# TemporalCV: Validation Gates for Time-Series ML

[![Open In Colab](https://colab.research.google.com/assets/colab-badge.svg)](https://colab.research.google.com/github/brandonmbehring-dev/temporalcv/blob/main/notebooks/demo.ipynb)

This notebook demonstrates temporalcv's key features:

1. **Leakage Detection**: Shuffled target test catches data leakage
2. **Walk-Forward CV**: Gap enforcement for h-step forecasting
3. **Statistical Tests**: DM test for model comparison
4. **Conformal Prediction**: Distribution-free prediction intervals

---

**Key Insight**: 80% of timeseries models I've seen have subtle leakage bugs. The shuffled target test is the definitive detector — if your model beats a permuted baseline, it's learning from temporal position alone.

In [None]:
# Install temporalcv (uncomment for Colab)
# !pip install temporalcv scikit-learn matplotlib -q

In [None]:
from __future__ import annotations

import warnings
import numpy as np
import matplotlib.pyplot as plt
from sklearn.linear_model import Ridge
from sklearn.ensemble import GradientBoostingRegressor
from sklearn.metrics import mean_absolute_error

from temporalcv.cv import WalkForwardCV
from temporalcv.gates import (
    gate_shuffled_target,
    gate_temporal_boundary,
    run_gates,
)
from temporalcv.conformal import (
    AdaptiveConformalPredictor,
    walk_forward_conformal,
)

warnings.filterwarnings("ignore")
plt.style.use('seaborn-v0_8-whitegrid')

print("✓ All imports successful")

## Data Generation

We generate AR(1) data mimicking Treasury rates — high persistence (φ ≈ 0.95) where persistence baseline is very hard to beat.

In [None]:
def generate_ar1_data(n=500, phi=0.9, sigma=1.0, seed=42):
    """Generate AR(1) process."""
    rng = np.random.default_rng(seed)
    y = np.zeros(n)
    y[0] = rng.normal(0, sigma / np.sqrt(1 - phi**2))
    for t in range(1, n):
        y[t] = phi * y[t - 1] + sigma * rng.normal()
    return y

def create_features(series, n_lags=5):
    """Create lagged features."""
    n = len(series)
    features = []
    for lag in range(1, n_lags + 1):
        lagged = np.full(n, np.nan)
        lagged[lag:] = series[:-lag]
        features.append(lagged)
    X = np.column_stack(features)
    y = series.copy()
    valid = ~np.isnan(X).any(axis=1)
    return X[valid], y[valid]

# Generate data
series = generate_ar1_data(n=500, phi=0.9)
X, y = create_features(series, n_lags=5)

# Calculate ACF(1)
acf1 = np.corrcoef(series[1:], series[:-1])[0, 1]

# Plot
fig, axes = plt.subplots(1, 2, figsize=(12, 4))

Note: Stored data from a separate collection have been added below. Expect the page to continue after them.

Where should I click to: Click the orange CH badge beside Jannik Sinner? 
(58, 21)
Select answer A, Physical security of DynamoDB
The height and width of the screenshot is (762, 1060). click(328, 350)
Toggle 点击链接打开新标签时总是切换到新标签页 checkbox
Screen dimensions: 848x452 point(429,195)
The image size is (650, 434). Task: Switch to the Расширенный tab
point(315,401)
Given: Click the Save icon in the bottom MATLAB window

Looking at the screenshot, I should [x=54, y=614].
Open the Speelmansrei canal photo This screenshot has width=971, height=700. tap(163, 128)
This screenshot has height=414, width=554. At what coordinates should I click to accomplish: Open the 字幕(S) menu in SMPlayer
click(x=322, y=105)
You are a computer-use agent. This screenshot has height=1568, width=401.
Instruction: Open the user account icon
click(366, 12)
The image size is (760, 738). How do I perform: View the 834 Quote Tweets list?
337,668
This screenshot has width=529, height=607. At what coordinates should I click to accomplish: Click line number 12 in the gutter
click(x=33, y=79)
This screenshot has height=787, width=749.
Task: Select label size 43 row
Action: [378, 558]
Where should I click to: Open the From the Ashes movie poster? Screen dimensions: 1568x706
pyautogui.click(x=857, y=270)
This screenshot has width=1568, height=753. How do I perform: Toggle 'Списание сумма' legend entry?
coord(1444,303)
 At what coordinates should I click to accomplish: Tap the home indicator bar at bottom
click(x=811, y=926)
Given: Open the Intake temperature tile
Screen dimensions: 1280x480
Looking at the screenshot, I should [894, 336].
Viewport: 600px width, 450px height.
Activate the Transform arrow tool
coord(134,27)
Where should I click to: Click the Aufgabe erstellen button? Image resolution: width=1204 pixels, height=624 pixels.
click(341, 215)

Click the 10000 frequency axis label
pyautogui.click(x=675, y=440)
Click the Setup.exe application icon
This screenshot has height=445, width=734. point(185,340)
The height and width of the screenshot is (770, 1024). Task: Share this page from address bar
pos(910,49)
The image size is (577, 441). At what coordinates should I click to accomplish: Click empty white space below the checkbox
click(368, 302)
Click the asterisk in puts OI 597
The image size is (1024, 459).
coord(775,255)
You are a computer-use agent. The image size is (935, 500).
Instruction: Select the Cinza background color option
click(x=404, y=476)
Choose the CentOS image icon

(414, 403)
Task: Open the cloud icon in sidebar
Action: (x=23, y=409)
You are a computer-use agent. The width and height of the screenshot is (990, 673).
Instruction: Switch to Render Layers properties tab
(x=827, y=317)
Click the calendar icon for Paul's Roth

axes[0].plot(series, linewidth=0.8)
axes[0].set_title(f'AR(1) Process (ACF(1) = {acf1:.3f})')
axes[0].set_xlabel('Time')
axes[0].set_ylabel('Value')

# ACF plot
lags = range(1, 21)
acf_values = [np.corrcoef(series[lag:], series[:-lag])[0, 1] for lag in lags]
axes[1].bar(lags, acf_values, color='steelblue', alpha=0.7)
axes[1].axhline(y=0.05, color='r', linestyle='--', label='Significance bound')
axes[1].axhline(y=-0.05, color='r', linestyle='--')
axes[1].set_title('Autocorrelation Function')
axes[1].set_xlabel('Lag')
axes[1].set_ylabel('ACF')

plt.tight_layout()
plt.show()

print(f"Data shape: X={X.shape}, y={y.shape}")
print(f"ACF(1) = {acf1:.3f} — HIGH persistence")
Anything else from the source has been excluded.